Last night, after an afternoon of reading, and re-tweeting, and sorting through the small bits of news coming from the bombing of the Boston Marathon, after confirming that friends and family were safe, I wrote a love poem. Not a deeply profound poem, there was no "we must love one another or die" in its verses, there was no urgent encapsulation of the events of the day. It was just a poem, written to the one person I always write to, as most writers do, and it talked about eating great food, and raiding the wine cellar, and fixing a fountain in the center of town, one that had been dry but that's running, now, thanks to sent instructions, and personal initiative, and the assistance of passersby.

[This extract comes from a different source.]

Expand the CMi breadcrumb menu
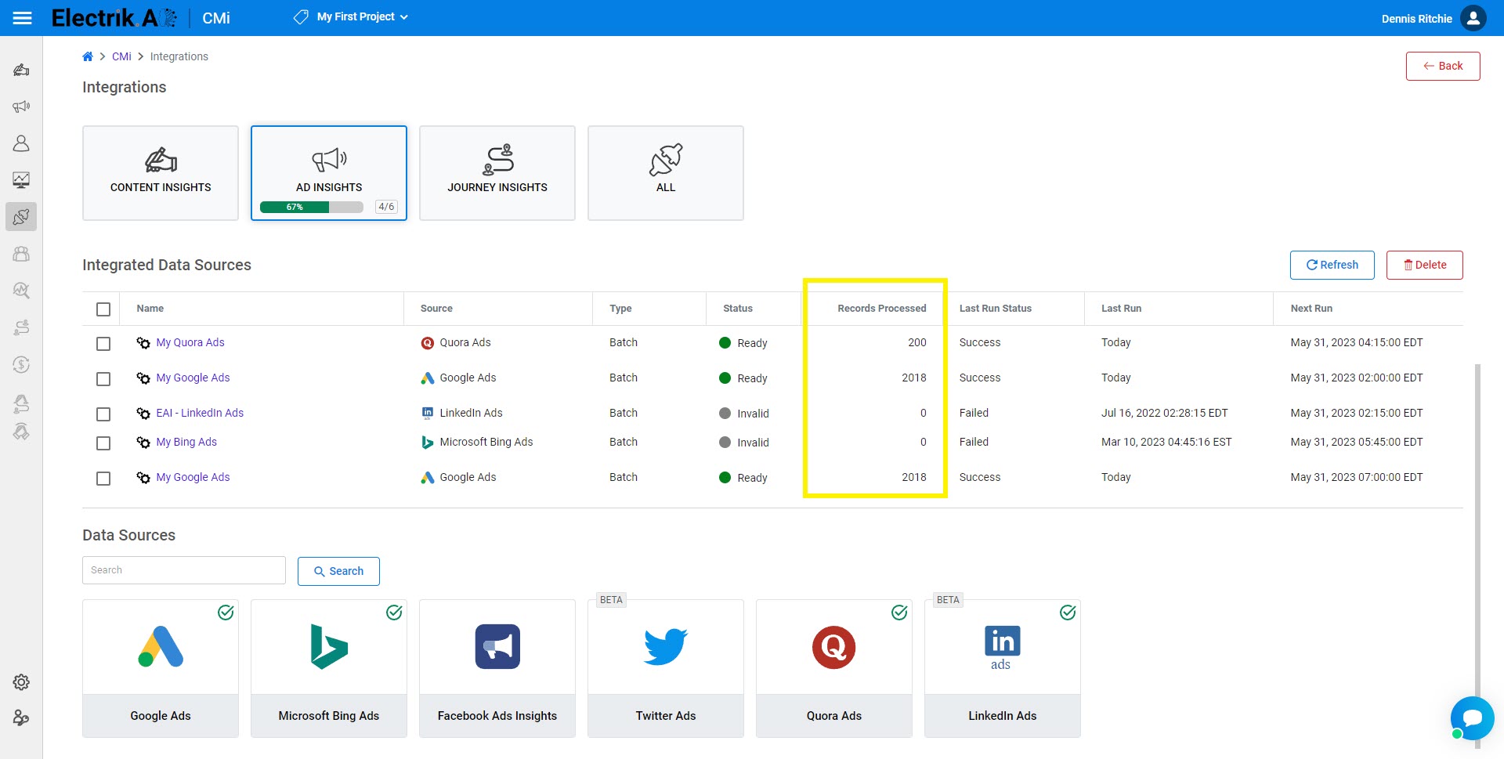 pos(121,56)
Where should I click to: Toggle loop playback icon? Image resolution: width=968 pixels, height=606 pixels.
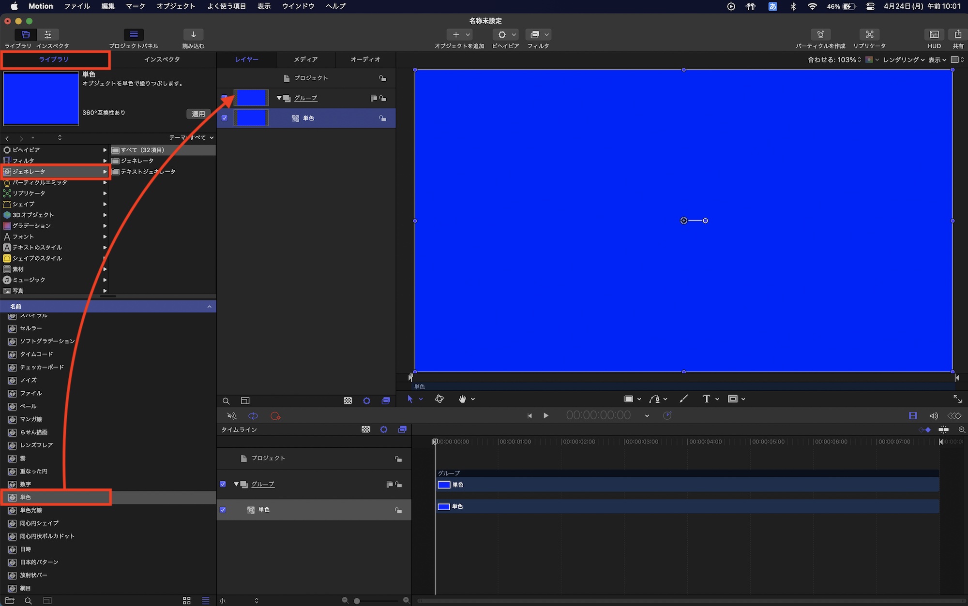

It seems inappropriate talking about writing about it, and talking about it today, the day when everyone's appropriately, understandably, searching for answers, and opinion makers, and politicians, and religious leaders, are searching for a way to provide them. I am not criticizing any of this, the unspoken architecture of how we respond to disaster. There are wise men and women in great quantity in our society who will battle back and forth with passionate words and genuine belief about what happened, and why, and what we should do about it. Again, there's nothing wrong with that, this is how a free society should respond.
But I think there are times when we lose our wisdom in our need for immediacy. I think there are times when the answers, the correct ones, are still trapped in their seed coat, buried under a few inches of enhanced dirt, and we need to wait, and watch, and give them the time they need to show themselves. I think a part of that is being willing to risk a little silliness, a little love, in the middle of the unspeakable awfulness spoken, and broadcast, and tweeted. We need to take all that in, all the horror, all the tragedy, and then remind ourselves of the reason we are alive, the love of a shared pun falling flat, the memory of friends seen and the happiness of looking forward to seeing them again.
I think it is when we allow ourselves to immerse in these things, just for a few moments, that the answers awaken, and start to show themselves, pointing green shoots up at the morning sun, and we find our way.
Prayers and love to the people of Boston right now, and the city that I love, that taught me what a city was after leaving the Nebraska prairie. It is, as people have noted, resilient, and strong, and wonderfully curmudgeonly in its dry New England manner, and all of that, and all of the people, there, together, will heal it in the coming days.
Stay strong, Boston, as you always are, and know that we are, too, and that we have your back.